(What the task requires): Please list every species in the sulid species table whose binomial name puts it in the genus Morus.

As of 2024 the American Ornithological Society unanimously voted to split the Cocos booby (Sula brewsteri) from the Peruvian booby (Sula variegata) as a new species due to behavioural differences

Species of Sulid
| Common and binomial names | Image | Range |
| Northern gannet (Morus bassanus) |  | Western Europe and North America |
| Cape gannet (Morus capensis) |  | West to Southwest African coast |
| Australasian gannet (Morus serrator or Sula bassana) |  | Australia and New Zealand |
| Abbott's booby (Papasula abbotti) |  | Christmas Island |
| Blue-footed booby (Sula nebouxii) |  | Eastern Pacific Ocean from California to the Galápagos Islands south into Peru |
| Masked booby (Sula dactylatra) |  | Tropical oceans between the 30th parallel north and 30th parallel south. In the Indian Ocean it ranges from the coastlines of the Arabian Peninsula and East Africa across to Sumatra and Western Australia |
| Nazca booby (Sula granti) |  | Eastern Pacific from the islands in Baja California to the Galápagos Islands and the Isla de la Plata in Ecuador and Malpelo in Colombia |
| Brown booby (Sula leucogaster) |  | Pantropical areas of the Atlantic and Pacific Oceans |
| Red-footed booby (Sula sula) |  | Most tropical areas of oceans, main exceptions being tropical areas of E Atlantic and SE Pacific, breeding on islands |
| Peruvian booby (Sula variegata) |  | Coast of South America from Peru to Chile |
| Cocos booby (Sula brewsteri) |  | East pacific ocean from costa rica to Colombia, also recorded breeding in Hawaii and Japan |

The fossil record of sulids is quite extensive due to the many Miocene/Pliocene forms that have been recovered, but the lineage of sulids extends back to the Eocene, and all things (such as the Early Eocene frigatebird Limnofregata) considered, the sulids seem to have diverged from the lineage leading to cormorants and darters around 50 million years ago (Mya), perhaps a bit earlier. The initial evolutionary radiation formed a number of genera that are now completely extinct, such as the freshwater Masillastega (which, as noted above, might not have been a modern-type sulid) or the bizarre Rhamphastosula (which had a bill shaped like an aracari's). The modern genera evolved (like many other living genera of birds) around the Oligocene-Miocene boundary about 23 Mya. Microsula, which lived during that time, seems to have been a primitive booby that still had many symplesiomorphies with gannets. Like the other Phalacrocoraciformes, the sulids originated probably in the general region of the Atlantic or western Tethys Sea - probably the latter rather than the former, given that their earliest fossils are abundant in Europe, but absent from the well-studied contemporary American deposits.

(Dataset content):
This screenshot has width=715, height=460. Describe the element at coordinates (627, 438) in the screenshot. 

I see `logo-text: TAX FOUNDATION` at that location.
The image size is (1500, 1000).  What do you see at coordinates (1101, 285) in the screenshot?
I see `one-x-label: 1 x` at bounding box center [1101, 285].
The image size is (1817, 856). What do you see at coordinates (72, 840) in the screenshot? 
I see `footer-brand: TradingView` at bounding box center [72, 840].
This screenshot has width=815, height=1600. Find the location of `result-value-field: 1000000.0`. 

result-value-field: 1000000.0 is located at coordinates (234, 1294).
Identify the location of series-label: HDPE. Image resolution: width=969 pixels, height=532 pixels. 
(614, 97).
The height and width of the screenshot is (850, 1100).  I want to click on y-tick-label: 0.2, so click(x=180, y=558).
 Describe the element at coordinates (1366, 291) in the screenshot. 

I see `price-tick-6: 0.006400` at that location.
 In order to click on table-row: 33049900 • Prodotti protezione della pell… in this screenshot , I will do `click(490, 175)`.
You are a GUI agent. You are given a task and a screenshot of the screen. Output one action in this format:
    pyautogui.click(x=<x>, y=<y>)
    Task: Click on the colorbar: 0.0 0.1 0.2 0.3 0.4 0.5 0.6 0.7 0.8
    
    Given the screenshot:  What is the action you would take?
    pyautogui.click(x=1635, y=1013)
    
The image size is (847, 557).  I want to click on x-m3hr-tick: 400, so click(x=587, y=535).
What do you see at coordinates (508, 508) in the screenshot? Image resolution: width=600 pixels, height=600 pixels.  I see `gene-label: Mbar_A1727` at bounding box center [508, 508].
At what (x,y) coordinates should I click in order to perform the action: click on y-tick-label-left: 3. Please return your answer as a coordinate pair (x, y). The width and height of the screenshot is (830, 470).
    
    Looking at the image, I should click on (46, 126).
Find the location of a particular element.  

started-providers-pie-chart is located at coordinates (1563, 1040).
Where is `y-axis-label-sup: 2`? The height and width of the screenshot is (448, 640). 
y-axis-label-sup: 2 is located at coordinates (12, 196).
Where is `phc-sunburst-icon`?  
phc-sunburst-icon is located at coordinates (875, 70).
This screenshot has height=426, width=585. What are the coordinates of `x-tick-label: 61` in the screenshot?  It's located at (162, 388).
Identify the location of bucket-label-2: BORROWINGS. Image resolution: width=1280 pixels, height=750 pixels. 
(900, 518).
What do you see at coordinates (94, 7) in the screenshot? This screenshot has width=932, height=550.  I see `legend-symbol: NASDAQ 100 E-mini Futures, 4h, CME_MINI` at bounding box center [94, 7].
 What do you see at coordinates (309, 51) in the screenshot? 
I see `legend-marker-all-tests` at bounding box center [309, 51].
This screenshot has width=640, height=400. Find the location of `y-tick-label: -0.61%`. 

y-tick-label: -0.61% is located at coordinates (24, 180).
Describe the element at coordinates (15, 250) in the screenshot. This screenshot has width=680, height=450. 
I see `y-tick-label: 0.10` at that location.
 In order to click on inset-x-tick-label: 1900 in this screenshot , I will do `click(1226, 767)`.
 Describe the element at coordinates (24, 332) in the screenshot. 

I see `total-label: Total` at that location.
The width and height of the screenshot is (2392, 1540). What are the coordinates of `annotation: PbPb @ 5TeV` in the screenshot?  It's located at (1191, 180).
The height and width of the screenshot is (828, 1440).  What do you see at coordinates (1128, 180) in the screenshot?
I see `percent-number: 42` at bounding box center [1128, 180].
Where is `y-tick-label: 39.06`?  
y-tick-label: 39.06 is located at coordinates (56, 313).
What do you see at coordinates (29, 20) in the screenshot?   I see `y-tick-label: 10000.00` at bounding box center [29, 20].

(Exercise output): Northern gannet (Morus bassanus), Cape gannet (Morus capensis), Australasian gannet (Morus serrator)